Error detection: I've thought up several schemes to handle the input, but there are a lot of ugly bad things I want to detect and print an error to the user. None of the schemes I thought of handle errors in a unified (read: centralized) place in the code, which would be nice for maintainability and readability:
()
(,...
(+...
(a,,...
(a,+...
(a+,...
(a++...
Detecting these in my "routine" above should take care of bad input. Of course I'll check end-of-input each time I read a token.
Of course I'll have the problem of maybe having o read the full text file if there are unmatched parenthesis, but hey, people should avoid such tension.
EDIT: Ah, yes, I forgot the ! which should also be usable like the classic not operator:
(!a+b,c,!d)
Tiny update for those interested: I had an uninformed wild go at this, and wrote my own implementation from scratch. It may not be pretty enough for the die-hards, so hence this question on codereview.
The shunting-yard algorithm is easily implementable in a relatively short amount of code. It can be used to convert an infix expression like those in your examples into postfix expressions, and evaluation of a postfix expression is Easy-with-a-capital-E (you don't strictly need to complete the infix-to-postfix conversion; you can evaluate the postfix output of the shunting yard directly and just accumulate the result as you go along).
It handles operator precedence, parentheses, and both unary and binary operators (and with a little effort can be modified to handle infix ternary operators, like the conditional operator in many languages).

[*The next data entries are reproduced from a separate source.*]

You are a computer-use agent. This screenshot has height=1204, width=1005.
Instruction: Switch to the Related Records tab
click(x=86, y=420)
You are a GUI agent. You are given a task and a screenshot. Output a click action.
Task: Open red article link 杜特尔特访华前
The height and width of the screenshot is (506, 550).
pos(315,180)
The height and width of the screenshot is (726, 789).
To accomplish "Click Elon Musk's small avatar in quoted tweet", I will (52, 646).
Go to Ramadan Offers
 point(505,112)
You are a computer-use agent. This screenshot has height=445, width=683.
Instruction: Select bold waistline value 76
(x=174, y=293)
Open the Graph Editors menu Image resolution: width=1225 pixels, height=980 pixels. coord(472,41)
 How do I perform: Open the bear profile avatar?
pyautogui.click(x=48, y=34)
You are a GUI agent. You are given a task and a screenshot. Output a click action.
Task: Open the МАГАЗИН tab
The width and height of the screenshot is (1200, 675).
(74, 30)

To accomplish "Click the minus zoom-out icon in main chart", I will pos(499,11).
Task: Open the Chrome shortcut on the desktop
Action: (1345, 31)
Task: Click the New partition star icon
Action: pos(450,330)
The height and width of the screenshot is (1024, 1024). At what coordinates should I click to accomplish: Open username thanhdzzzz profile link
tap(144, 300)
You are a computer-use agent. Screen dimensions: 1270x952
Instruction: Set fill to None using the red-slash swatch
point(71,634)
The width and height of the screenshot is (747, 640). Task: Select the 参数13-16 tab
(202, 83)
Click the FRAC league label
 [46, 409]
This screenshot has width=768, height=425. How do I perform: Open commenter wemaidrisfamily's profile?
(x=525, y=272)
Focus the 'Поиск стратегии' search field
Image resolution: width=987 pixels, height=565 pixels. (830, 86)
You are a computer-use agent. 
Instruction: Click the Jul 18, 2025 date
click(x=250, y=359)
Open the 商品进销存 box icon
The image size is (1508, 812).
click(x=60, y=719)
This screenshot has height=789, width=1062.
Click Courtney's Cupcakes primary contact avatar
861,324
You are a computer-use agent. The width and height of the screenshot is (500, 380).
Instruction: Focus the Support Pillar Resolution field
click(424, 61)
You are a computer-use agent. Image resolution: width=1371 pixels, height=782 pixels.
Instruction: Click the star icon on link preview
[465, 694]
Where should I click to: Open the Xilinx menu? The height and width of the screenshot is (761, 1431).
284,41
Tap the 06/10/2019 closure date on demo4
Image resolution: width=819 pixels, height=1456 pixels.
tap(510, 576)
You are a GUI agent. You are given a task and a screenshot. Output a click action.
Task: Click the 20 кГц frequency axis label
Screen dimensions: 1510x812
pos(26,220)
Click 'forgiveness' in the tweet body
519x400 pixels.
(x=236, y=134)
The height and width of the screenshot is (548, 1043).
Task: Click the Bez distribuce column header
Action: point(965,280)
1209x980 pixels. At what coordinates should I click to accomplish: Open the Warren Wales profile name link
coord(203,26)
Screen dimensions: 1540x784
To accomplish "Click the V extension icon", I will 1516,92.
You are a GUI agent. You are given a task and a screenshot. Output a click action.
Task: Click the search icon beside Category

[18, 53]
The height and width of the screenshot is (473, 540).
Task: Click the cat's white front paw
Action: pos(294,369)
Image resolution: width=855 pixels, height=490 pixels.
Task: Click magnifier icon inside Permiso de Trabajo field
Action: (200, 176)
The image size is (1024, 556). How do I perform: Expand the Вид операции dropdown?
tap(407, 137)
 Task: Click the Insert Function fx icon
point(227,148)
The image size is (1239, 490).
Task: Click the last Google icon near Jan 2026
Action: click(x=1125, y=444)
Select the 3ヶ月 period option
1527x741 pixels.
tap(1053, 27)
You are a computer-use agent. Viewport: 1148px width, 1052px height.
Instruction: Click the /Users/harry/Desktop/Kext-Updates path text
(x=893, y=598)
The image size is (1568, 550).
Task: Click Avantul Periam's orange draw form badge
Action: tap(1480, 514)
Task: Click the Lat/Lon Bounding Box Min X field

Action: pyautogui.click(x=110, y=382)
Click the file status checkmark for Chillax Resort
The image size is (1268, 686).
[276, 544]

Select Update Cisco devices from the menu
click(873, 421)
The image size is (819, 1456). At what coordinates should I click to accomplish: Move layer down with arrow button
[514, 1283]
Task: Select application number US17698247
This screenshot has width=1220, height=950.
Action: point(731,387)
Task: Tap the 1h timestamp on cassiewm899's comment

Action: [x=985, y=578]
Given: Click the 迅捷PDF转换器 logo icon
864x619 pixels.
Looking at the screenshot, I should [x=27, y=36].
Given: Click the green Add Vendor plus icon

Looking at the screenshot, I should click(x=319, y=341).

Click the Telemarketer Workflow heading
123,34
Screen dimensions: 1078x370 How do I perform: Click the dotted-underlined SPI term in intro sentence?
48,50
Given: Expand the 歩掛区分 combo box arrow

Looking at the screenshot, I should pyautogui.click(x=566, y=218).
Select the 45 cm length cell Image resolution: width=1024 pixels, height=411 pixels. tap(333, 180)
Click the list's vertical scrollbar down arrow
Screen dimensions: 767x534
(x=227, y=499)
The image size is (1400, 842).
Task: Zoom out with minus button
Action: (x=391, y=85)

Write it in yacc (bison) it becomes trivial.
/* Yeacc Code */
%token IDENTIFIER
%token LITERAL
%%
Expression: OrExpression
OrExpression: AndExpression
| OrExpression ',' AndExpression
AndExpression: NotExpression
| AndExpression '+' NotExpression
NotExpression: PrimaryExpression
| '!' NotExpression
PrimaryExpression: Identifier
| Literal
| '(' Expression ')'
Literal: LITERAL
Identifier: IDENTIFIER
%%
There's probably a better (there's definitely a more concise) description of this, but I learned how to do this from this tutorial many years ago:
http://compilers.iecc.com/crenshaw/
It's a very easy read for non-programmers too (like me). You'll need only the first few chapters.